Fill two tall cocktail glasses with crushed ice. Pour half the lemonade into each glass and add a splash of the mint sugar syrup to taste. Garnish with fresh mint leaves and serve.


You can make the mint syrup as a shrub to further enhance flavours and longevity. Here’s how to make a shrub.

Dairy good

While mixing fruit and dairy is a no for many, it’s a big yes for most. For a start, dairy-based drinks are generally big on health factors. Yoghurt mixes are particularly good as a digestion aid and general coolant.

From ayran to kefir to cholado and licuado, the world has no shortage of dairy beverages to help you keep your cool. The most accessible is India’s mighty lassi.

Mango lassi

A ‘lassi’ is a yoghurt-based drink that’s ubiquitous across the Indian subcontinent. They are known to tame the heat of a spicy curry, so it’s worth giving one a go to tame an Aussie summer.

Makes 1

1 cup diced fresh mango, or frozen mango
1 cup plain non-fat yoghurt
½ cup low-fat milk
1 tablespoon white sugar (or more or less to taste)
Dash of cardamom or cinnamon

Put all ingredients into a blender and whizz until creamy and frothy. Serve well-chilled.


Feel free to substitute another stone fruit for the mango – peaches, pomegranates and berries all work well.

Tea revival

Hot tea is drunk around the world to cool down on a hot day. There’s science behind why it works – the hot tea makes you sweat, which evaporates and cools you down. Or you could just drink iced tea instead.

Bubble tea

Taiwan’s whacky export is having a moment with bubble tea stands popping up across Australia. If you lack access to a boba establishment, don’t miss out. It’s surprisingly easy to make yourself. The best thing about making it at home is you can dial down the excessive sweetness that bobo is renowned for.

10 black tea bags
4 tablespoons white sugar (add more or less to taste)
6 cups boiling water
250 g bag quick-cooking tapioca pearls (boba)
Reduced fat milk

Extra sugar, optional

Put the tea bags and sugar into a jug and pour in the boiling water. Leave to steep until water cools to room temperature. Remove tea bags and place tea in the fridge to cool.

To prepare the boba, bring a small pot of water to boil, add the tapioca pearls and stir immediately to prevent them from sticking together. Cook until the balls float to the top of the pot – about 5-7 minutes. Drain and rinse under cold water.

Divide the boba between four glasses and fill glass with ice.
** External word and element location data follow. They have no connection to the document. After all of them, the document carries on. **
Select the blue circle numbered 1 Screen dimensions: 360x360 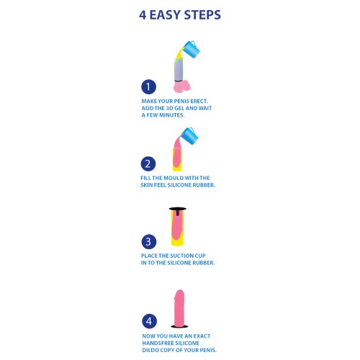[149, 86]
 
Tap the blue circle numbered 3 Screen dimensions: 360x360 [149, 242]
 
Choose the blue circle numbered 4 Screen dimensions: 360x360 [149, 320]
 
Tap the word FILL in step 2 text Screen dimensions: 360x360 [148, 178]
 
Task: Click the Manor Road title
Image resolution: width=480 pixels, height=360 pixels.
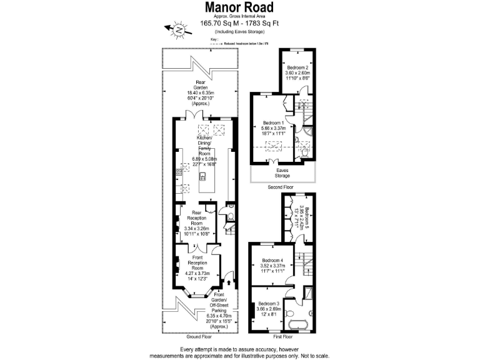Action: tap(240, 7)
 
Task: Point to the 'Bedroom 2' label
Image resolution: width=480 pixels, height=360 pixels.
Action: tap(297, 67)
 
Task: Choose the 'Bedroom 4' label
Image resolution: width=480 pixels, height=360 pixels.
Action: tap(272, 260)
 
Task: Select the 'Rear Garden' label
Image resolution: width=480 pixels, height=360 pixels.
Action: tap(200, 84)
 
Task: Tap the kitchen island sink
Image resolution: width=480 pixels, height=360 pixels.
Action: tap(201, 177)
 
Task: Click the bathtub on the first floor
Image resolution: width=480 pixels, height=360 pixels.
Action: tap(296, 325)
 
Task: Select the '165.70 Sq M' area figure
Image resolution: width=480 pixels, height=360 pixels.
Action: tap(218, 24)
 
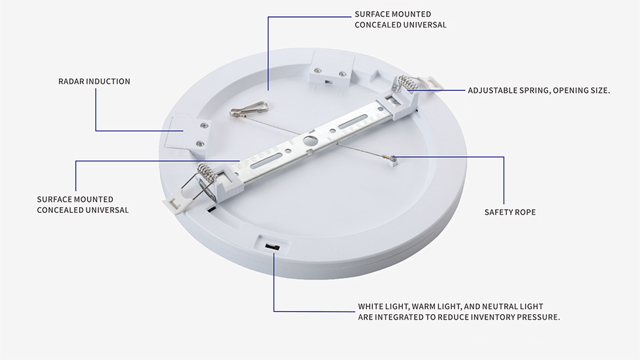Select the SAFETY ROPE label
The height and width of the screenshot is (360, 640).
tap(509, 212)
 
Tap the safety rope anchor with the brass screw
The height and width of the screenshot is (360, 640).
tap(392, 159)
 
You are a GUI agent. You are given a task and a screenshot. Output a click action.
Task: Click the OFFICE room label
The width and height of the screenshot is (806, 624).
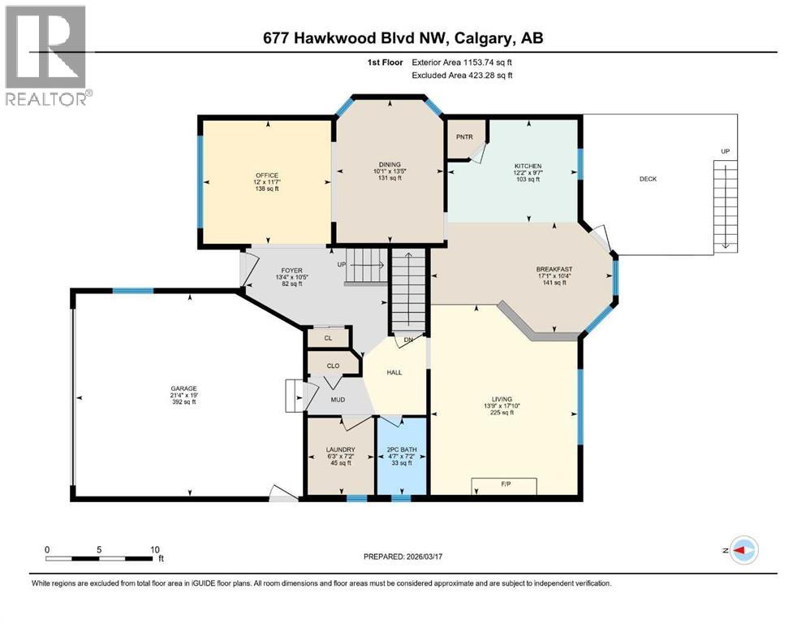pos(267,176)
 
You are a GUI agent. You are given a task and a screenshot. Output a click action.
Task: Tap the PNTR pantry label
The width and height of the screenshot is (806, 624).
pos(464,136)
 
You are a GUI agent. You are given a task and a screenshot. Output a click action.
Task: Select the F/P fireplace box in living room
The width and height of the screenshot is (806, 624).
pos(504,486)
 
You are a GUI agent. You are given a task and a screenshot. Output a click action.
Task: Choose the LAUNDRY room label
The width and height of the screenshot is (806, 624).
pos(340,449)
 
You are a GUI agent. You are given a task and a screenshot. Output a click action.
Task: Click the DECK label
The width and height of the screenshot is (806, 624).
pos(647,179)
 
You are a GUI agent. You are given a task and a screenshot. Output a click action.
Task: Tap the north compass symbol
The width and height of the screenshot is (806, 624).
pos(744,550)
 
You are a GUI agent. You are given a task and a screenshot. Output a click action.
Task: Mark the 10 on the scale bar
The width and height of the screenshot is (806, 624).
pos(153,549)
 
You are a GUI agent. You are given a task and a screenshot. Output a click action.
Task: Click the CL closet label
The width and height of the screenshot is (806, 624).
pos(328,337)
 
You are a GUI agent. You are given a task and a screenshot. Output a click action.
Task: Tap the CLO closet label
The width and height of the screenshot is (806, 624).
pos(333,366)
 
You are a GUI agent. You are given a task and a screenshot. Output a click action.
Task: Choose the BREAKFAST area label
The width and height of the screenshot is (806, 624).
pos(554,269)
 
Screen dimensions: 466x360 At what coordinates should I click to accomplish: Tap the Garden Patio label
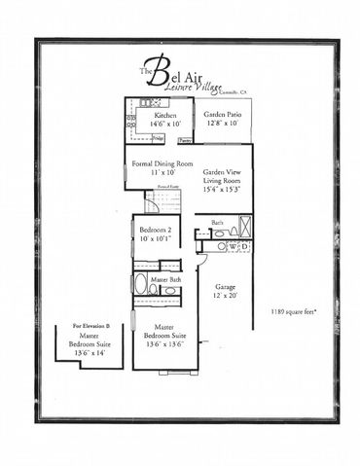(x=223, y=115)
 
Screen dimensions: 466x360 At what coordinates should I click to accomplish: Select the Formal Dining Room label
(x=162, y=163)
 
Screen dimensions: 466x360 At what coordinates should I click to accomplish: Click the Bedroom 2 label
(x=153, y=228)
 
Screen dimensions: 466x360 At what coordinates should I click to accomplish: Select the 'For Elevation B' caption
(x=92, y=326)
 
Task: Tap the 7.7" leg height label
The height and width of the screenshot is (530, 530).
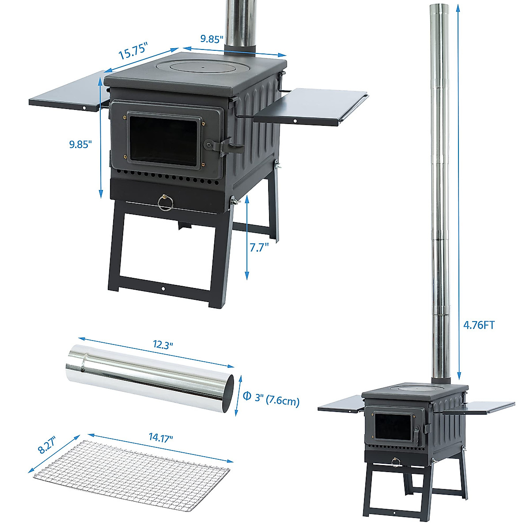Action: click(259, 247)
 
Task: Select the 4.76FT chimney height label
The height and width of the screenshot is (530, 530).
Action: click(479, 326)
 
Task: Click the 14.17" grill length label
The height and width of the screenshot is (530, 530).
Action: click(161, 438)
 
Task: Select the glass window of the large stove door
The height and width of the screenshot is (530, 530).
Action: click(163, 140)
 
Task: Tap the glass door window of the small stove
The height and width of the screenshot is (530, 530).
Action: click(392, 425)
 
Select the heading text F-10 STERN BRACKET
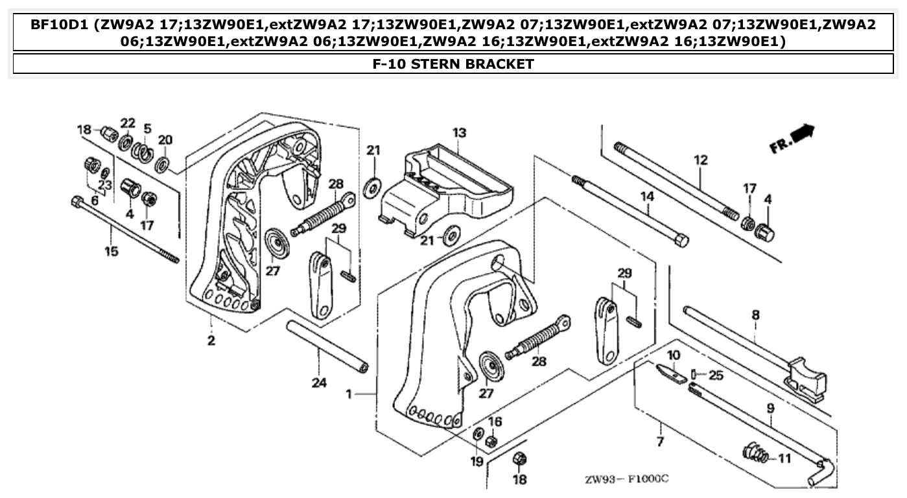[453, 64]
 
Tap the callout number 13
[459, 133]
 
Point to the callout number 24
[318, 383]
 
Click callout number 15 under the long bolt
[112, 250]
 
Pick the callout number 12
[701, 160]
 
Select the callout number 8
[755, 315]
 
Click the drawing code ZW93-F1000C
[626, 479]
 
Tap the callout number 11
[784, 458]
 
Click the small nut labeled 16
[491, 442]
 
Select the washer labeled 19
[477, 434]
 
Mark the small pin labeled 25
[694, 374]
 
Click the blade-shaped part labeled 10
[670, 374]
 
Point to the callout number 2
[211, 340]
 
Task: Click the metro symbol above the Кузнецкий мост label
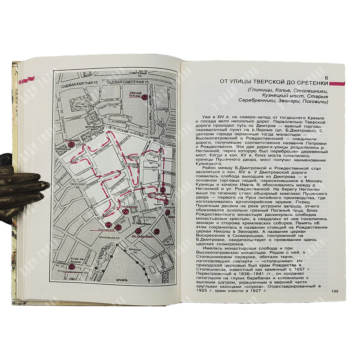point(163,188)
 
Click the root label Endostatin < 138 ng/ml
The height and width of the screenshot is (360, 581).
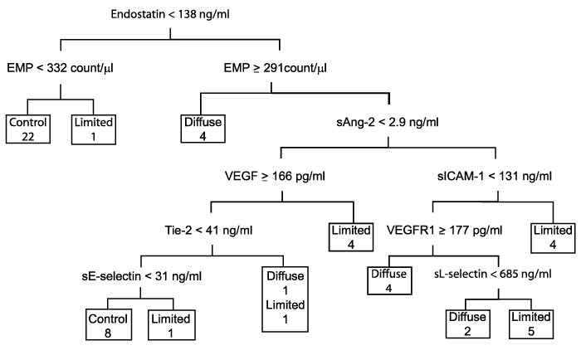point(170,14)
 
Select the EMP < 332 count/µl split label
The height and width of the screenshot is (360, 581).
point(60,68)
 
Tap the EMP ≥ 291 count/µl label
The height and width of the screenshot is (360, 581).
point(276,68)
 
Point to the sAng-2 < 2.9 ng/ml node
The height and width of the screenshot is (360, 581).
point(388,122)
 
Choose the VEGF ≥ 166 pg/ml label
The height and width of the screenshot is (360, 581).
point(275,176)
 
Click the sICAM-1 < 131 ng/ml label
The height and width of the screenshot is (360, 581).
point(495,176)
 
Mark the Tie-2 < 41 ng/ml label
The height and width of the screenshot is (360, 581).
point(208,231)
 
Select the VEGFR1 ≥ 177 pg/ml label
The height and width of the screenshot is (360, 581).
point(445,231)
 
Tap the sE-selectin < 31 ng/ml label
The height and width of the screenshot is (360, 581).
point(142,276)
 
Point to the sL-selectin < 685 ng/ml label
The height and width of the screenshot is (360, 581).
point(493,274)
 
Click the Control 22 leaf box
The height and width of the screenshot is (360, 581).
point(28,129)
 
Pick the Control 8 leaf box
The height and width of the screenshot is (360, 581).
point(109,325)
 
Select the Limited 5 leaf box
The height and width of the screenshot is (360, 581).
point(531,324)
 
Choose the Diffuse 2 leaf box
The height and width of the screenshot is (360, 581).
point(467,324)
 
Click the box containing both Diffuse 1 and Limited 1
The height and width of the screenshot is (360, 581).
point(285,299)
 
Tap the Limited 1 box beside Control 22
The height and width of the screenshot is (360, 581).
point(93,129)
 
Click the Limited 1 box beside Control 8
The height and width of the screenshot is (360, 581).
point(172,325)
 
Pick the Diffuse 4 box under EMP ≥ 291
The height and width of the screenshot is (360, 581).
point(203,129)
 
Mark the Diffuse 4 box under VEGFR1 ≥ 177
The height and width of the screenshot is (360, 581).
point(389,280)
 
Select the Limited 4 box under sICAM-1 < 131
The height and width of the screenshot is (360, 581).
point(553,238)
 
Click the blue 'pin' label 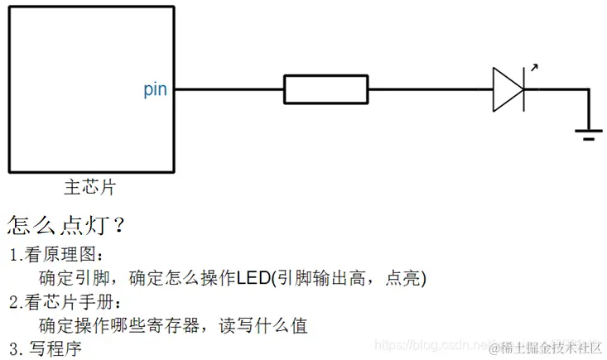[x=155, y=89]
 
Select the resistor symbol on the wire [x=325, y=89]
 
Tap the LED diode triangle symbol [x=508, y=89]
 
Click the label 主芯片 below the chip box [x=89, y=187]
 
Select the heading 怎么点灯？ [x=66, y=225]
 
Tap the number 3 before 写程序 [x=13, y=348]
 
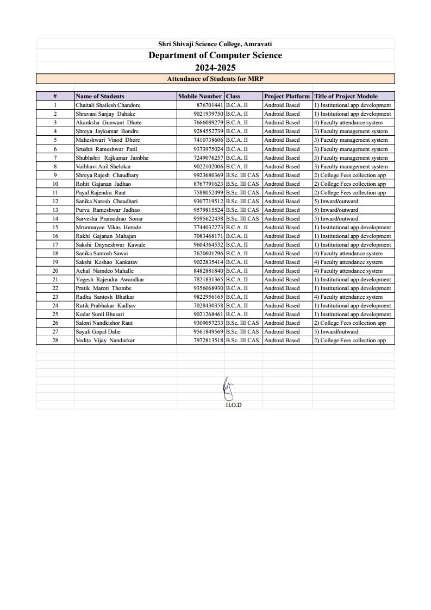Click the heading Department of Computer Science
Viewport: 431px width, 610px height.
(215, 55)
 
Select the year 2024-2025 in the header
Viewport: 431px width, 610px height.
(215, 67)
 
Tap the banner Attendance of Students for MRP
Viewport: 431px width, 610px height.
(215, 79)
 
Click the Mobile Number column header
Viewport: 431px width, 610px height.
(200, 96)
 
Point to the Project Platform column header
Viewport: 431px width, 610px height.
(287, 96)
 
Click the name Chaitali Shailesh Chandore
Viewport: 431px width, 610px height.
(108, 105)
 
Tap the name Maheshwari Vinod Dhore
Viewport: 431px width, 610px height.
(108, 140)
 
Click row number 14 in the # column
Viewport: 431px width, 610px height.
(55, 218)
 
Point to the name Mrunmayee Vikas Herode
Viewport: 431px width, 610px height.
(108, 228)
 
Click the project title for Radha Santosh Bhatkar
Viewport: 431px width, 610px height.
(348, 297)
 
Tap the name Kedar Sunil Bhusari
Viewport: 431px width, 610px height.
(100, 315)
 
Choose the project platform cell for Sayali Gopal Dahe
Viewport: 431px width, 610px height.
(282, 332)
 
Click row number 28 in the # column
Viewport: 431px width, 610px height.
(55, 341)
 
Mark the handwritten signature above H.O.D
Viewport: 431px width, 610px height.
(229, 389)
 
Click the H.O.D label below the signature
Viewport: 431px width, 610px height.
(234, 405)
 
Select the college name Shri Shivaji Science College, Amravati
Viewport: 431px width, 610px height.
(215, 44)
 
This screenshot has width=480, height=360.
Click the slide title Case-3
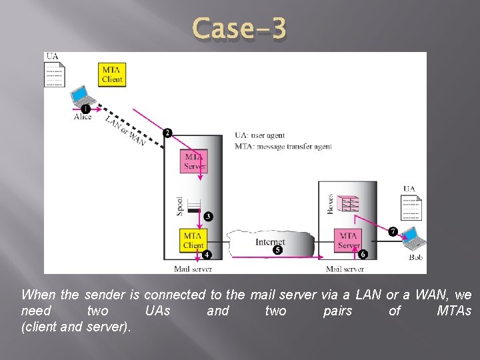click(239, 29)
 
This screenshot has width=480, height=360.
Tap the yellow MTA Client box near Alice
click(112, 74)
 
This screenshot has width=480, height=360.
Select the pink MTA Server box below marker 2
click(194, 161)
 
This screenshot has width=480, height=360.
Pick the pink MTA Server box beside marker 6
click(348, 240)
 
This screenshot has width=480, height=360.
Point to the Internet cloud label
click(270, 242)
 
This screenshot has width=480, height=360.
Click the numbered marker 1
click(85, 109)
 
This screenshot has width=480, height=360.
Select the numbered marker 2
click(167, 133)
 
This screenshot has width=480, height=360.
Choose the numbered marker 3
click(208, 216)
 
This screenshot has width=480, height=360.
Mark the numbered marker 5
click(277, 250)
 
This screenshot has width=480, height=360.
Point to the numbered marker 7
click(393, 231)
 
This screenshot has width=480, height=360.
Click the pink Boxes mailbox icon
click(347, 203)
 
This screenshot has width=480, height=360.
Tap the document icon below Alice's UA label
click(55, 75)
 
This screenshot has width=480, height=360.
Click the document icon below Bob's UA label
click(410, 207)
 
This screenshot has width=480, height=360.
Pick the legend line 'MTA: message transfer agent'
click(283, 147)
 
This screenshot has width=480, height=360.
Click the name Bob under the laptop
click(415, 257)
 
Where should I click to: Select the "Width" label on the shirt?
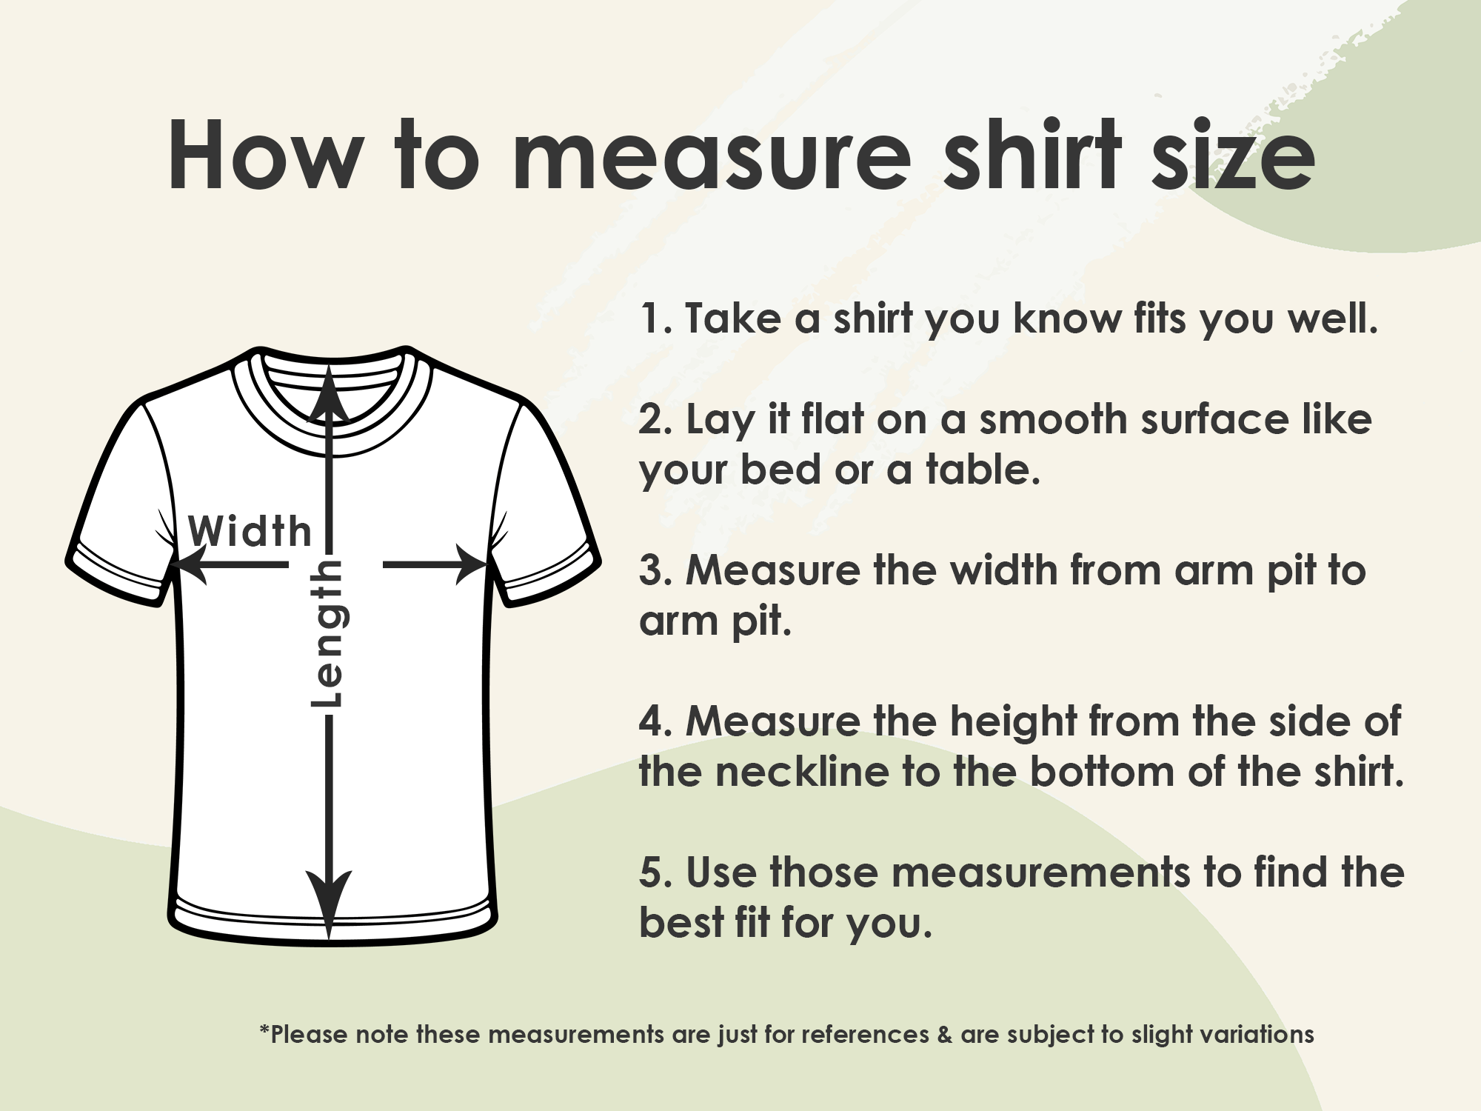pos(250,532)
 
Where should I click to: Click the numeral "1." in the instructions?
pos(655,319)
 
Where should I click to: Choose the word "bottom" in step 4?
pos(1103,772)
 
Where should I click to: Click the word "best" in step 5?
pos(681,923)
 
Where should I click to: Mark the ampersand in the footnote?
pos(944,1035)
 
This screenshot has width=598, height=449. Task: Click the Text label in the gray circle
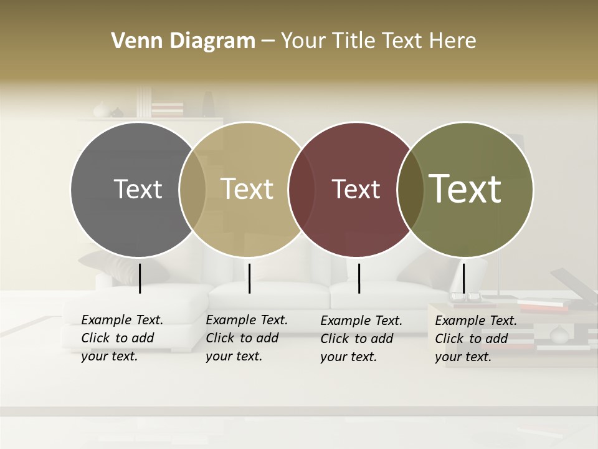pyautogui.click(x=138, y=189)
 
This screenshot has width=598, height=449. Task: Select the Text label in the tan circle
pyautogui.click(x=247, y=189)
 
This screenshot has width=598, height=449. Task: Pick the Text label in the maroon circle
pyautogui.click(x=356, y=189)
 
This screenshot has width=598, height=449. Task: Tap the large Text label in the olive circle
pyautogui.click(x=465, y=188)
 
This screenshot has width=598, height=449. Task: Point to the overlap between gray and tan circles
pyautogui.click(x=192, y=190)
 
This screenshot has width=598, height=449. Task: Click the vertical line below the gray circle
pyautogui.click(x=140, y=278)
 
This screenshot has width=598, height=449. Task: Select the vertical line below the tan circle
pyautogui.click(x=249, y=278)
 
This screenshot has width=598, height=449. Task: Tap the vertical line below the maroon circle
pyautogui.click(x=359, y=278)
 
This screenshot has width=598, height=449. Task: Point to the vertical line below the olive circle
pyautogui.click(x=464, y=278)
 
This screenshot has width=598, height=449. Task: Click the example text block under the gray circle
pyautogui.click(x=122, y=338)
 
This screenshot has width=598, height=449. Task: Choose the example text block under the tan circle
pyautogui.click(x=247, y=338)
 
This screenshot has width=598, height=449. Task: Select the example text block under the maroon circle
pyautogui.click(x=361, y=339)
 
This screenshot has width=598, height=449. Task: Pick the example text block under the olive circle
pyautogui.click(x=476, y=339)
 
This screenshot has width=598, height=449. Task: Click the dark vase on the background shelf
pyautogui.click(x=207, y=104)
Pour each glass two-thirds full with tea, add a generous dash of milk. Mix well and add extra sugar to taste.


Tapioca pearls are available in Asian food stores and some supermarkets.

Lemon basil iced green tea

It’s been cooling down the southern states of America for almost two centuries, but iced tea has been slow to make its way into Australia’s favour. That’s probably because we’re not doing it right…

Makes 1

½ lemon, very thinly sliced
5 fresh basil leaves
2 green tea bags
3 cups hot water (cooled from boiled)
raw honey, optional

Put the lemon slices, basil leaves and green tea bags into a large jar.

Pour the hot water into the jar and leave for about 20 minutes. Remove the tea bags, seal the jar and place in the fridge to chill for at least 2 hours, though longer is better. The flavour will improve the longer you leave the jar to steep.

Serve over ice and stir through a dash of honey for sweetness, if desired.


You can switch out the green tea for black, if that’s your preference.